The task = Which lines of the entries below run from the one holding "You are a computer-use" to the one holding "Instruction: Follow the", inclusive? Set down exactly those lines and no others.

Entries shown =
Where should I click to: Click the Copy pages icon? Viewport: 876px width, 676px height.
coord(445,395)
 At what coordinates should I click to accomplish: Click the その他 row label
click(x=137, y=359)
* * *
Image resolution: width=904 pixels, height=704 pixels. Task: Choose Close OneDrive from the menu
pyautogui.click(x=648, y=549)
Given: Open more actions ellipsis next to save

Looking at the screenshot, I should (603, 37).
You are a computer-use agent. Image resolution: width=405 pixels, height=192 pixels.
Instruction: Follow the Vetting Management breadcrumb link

Task result =
You are a computer-use agent. Image resolution: width=405 pixels, height=192 pixels.
Instruction: Follow the Vetting Management breadcrumb link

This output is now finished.